Her youth was also marked by strain. When Mary was four, Godwin married Mary Jane Clairmont, a well-educated neighbour with two children of her own, Charles and Claire. Mary came to detest her stepmother, and the Godwin household was often troubled by debt. In 1814, Mary began a romance with Percy Bysshe Shelley, one of her father’s political followers, who was already married. Mary, Percy, and her stepsister Claire Clairmont left for France and travelled through Europe. On returning to England, Mary was pregnant. The next two years brought ostracism, constant debt, and the death of her prematurely born daughter. Mary and Percy married in late 1816, after the suicide of Percy’s wife, Harriet.
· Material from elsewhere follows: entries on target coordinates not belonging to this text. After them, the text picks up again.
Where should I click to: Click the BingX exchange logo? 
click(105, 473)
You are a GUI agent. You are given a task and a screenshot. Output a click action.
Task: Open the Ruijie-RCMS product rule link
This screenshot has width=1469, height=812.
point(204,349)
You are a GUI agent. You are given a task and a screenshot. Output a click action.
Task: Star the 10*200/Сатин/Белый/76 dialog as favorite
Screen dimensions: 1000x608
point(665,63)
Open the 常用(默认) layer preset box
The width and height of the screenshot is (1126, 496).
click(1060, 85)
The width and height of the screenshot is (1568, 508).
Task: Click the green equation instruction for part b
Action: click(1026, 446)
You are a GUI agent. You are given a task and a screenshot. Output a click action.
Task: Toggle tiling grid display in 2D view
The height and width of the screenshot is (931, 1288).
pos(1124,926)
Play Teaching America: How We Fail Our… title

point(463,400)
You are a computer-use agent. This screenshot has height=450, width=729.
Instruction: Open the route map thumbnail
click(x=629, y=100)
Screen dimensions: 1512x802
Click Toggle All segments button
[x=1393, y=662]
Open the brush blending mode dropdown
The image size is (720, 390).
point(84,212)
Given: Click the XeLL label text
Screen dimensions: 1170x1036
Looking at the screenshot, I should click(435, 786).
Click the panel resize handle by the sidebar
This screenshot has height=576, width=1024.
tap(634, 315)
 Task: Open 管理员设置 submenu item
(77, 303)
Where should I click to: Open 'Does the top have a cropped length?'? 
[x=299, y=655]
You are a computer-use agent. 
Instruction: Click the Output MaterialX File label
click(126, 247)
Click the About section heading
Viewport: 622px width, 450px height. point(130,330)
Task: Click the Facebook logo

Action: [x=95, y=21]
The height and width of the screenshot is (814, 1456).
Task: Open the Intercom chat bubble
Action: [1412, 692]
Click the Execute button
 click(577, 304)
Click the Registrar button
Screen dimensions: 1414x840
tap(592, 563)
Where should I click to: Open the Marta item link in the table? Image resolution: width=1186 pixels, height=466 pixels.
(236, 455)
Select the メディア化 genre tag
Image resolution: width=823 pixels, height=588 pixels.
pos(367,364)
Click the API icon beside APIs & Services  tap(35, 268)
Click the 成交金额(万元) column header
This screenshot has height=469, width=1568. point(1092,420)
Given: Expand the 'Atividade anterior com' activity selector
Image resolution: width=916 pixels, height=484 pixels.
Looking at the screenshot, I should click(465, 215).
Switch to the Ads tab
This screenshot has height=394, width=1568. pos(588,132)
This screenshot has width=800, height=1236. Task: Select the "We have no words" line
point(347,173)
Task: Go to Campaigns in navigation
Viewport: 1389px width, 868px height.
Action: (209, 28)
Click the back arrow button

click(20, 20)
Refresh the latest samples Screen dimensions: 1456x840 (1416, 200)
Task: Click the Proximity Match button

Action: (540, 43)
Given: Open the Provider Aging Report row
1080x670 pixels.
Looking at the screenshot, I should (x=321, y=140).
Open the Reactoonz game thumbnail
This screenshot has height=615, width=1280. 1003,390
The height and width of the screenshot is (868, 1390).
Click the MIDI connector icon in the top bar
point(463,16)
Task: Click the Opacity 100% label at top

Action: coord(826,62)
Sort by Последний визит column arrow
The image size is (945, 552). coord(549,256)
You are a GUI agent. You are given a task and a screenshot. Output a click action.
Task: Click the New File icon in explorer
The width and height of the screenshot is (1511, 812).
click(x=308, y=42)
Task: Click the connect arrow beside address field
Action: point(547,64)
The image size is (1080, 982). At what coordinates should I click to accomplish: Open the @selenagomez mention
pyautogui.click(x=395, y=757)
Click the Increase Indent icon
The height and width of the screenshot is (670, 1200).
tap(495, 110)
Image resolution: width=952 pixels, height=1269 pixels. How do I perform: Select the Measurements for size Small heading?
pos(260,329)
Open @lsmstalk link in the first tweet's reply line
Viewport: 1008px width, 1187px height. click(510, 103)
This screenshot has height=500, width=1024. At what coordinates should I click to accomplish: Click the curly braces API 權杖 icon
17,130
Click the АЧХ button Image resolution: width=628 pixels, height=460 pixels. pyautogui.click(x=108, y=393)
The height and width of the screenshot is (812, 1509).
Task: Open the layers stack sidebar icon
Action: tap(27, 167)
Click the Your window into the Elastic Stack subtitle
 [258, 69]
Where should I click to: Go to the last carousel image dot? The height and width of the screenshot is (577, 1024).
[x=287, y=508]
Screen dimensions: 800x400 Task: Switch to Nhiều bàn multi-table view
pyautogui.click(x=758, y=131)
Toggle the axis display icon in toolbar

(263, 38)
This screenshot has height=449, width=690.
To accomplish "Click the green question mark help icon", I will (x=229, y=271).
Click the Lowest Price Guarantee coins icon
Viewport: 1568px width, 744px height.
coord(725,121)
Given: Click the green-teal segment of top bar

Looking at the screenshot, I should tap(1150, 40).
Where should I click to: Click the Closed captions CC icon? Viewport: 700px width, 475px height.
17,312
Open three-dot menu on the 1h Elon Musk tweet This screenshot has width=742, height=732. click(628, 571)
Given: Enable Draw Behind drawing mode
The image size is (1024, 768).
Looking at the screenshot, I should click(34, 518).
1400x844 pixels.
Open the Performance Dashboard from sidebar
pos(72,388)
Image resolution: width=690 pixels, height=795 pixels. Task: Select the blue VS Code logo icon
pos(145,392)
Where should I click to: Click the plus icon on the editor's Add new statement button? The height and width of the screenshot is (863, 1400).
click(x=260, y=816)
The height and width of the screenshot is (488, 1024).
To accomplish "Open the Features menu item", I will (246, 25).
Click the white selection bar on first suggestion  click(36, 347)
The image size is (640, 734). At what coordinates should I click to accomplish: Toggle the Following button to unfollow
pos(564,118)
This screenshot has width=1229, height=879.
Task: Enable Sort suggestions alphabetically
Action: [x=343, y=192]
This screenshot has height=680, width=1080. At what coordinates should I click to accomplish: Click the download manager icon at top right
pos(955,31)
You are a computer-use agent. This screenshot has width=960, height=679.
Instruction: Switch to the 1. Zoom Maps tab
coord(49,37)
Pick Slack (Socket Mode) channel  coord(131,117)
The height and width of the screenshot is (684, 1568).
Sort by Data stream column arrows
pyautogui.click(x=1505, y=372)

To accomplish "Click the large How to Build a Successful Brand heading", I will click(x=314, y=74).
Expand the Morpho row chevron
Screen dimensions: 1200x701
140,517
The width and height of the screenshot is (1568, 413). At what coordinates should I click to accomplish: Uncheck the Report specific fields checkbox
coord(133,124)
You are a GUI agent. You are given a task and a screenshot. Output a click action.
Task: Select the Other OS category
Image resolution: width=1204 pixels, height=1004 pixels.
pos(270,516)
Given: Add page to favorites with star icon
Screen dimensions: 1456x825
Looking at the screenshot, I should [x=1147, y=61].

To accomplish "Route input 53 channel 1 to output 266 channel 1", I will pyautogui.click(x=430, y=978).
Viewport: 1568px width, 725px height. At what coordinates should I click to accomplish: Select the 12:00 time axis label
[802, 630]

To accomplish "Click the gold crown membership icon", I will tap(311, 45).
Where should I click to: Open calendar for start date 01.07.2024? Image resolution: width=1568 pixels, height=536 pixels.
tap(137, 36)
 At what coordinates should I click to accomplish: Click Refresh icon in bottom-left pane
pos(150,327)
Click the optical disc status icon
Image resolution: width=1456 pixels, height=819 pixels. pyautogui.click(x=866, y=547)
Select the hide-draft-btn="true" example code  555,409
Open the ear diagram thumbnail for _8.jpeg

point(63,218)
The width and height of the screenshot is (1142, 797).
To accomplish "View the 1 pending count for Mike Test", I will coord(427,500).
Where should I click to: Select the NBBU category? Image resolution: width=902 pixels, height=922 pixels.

Shelley is best known for Frankenstein; or, The Modern Prometheus, the Gothic novel published in 1818 and considered an early example of science fiction. She conceived the idea in the summer of 1816, when she and Percy, with Claire Clairmont, spent time near Geneva, Switzerland, with Lord Byron and John William Polidori. The Shelleys left Britain for Italy in 1818. There, their second and third children died before Mary gave birth to Percy Florence Shelley, her last and only surviving child. In 1822, Percy Bysshe Shelley drowned when his sailing boat sank during a storm near Viareggio. A year later, Mary returned to England and devoted herself to raising her son and to life as a professional author.
For many years, Shelley was known mainly for Frankenstein and for editing and promoting her husband’s writings. Later scholarship has given a fuller account of her own body of work. Her novels include the historical works Valperga (1823) and Perkin Warbeck (1830), the apocalyptic novel The Last Man (1826), and her final two novels, Lodore (1835) and Falkner (1837). She also wrote the travel book Rambles in Germany and Italy (1844) and biographical articles for Dionysius Lardner’s Cabinet Cyclopaedia between 1829 and 1846.
Shelley’s writing often argues that cooperation and sympathy, especially as practised by women in the family, are ways to reform civil society. That view challenged both Percy Shelley’s individualistic Romantic ethos and the Enlightenment political theories set out by William Godwin. Her last decade was marked by illness, most likely caused by the brain tumour that killed her on 1 February 1851, at the age of 53. Yet her work still draws readers because it joins bold invention with moral pressure: a mind trained by radical books, family loss, exile, debt, and care, asking what human beings owe to one another.